* [STATED TASK]: Echo the records word for word, from the line containing "[button] (91, 948)" through the end of the records, including both of those lines. Leave out any pictures.
========================
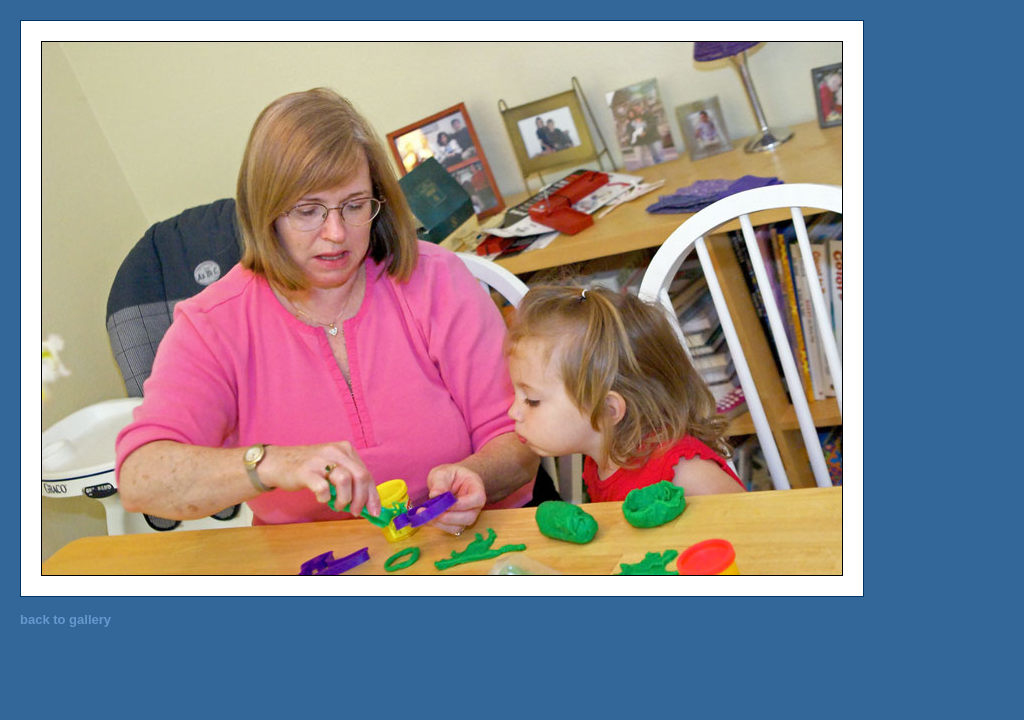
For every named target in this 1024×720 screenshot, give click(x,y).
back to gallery (65, 619)
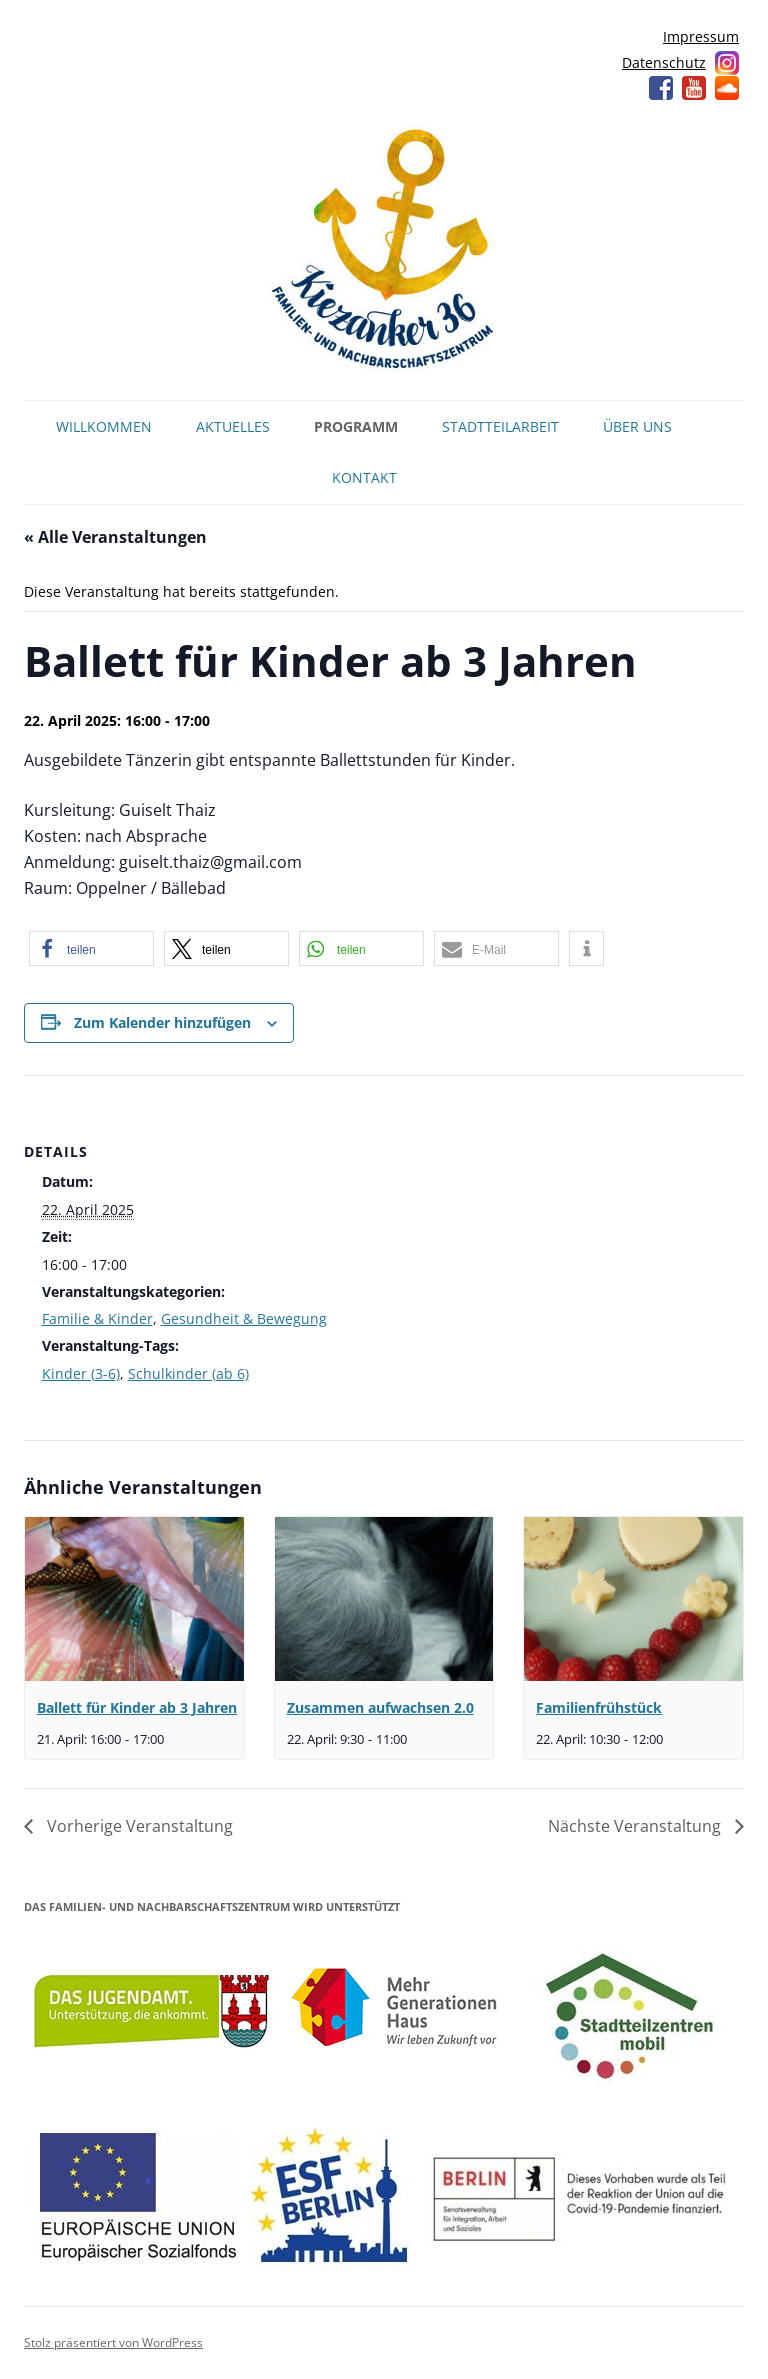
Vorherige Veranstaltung (138, 1826)
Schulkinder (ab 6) (188, 1373)
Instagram (727, 63)
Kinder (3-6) (81, 1373)
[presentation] (134, 1599)
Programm (356, 426)
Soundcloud (727, 88)
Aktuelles (233, 426)
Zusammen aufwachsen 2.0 (380, 1707)
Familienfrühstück (599, 1707)
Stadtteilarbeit (500, 426)
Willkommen (104, 426)
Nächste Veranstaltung (636, 1826)
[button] (91, 948)
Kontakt (364, 477)
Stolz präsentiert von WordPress (113, 2342)
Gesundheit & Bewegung (244, 1318)
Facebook (661, 88)
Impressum (701, 36)
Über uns (637, 426)
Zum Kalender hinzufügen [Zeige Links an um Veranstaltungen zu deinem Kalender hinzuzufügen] (162, 1022)
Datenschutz (664, 62)
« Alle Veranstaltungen (115, 537)
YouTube (694, 88)
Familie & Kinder (97, 1318)
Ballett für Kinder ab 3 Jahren (137, 1707)
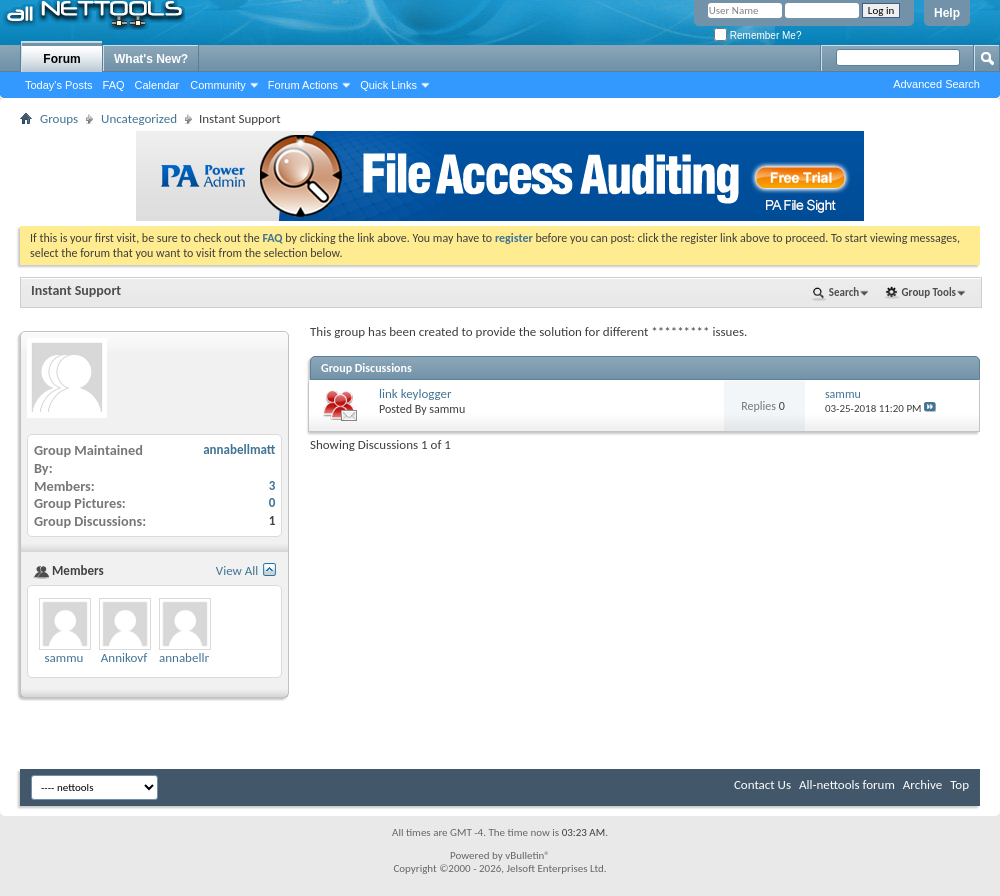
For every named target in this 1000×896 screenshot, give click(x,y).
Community (218, 85)
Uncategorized (139, 118)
========================
* [THE RESPONSE]:
[button] (91, 948)
Kontakt (364, 477)
Stolz präsentiert von WordPress (113, 2342)
Gesundheit & Bewegung (244, 1318)
Facebook (661, 88)
Impressum (701, 36)
Über uns (637, 426)
Zum Kalender hinzufügen [Zeige Links an um Veranstaltungen zu deinem Kalender hinzuzufügen] (162, 1022)
Datenschutz (664, 62)
« Alle Veranstaltungen (115, 537)
YouTube (694, 88)
Familie & Kinder (97, 1318)
Ballett für Kinder ab 3 Jahren (137, 1707)
For every named target in this 1000×896 screenshot, give click(x,y).
Community (218, 85)
Uncategorized (139, 118)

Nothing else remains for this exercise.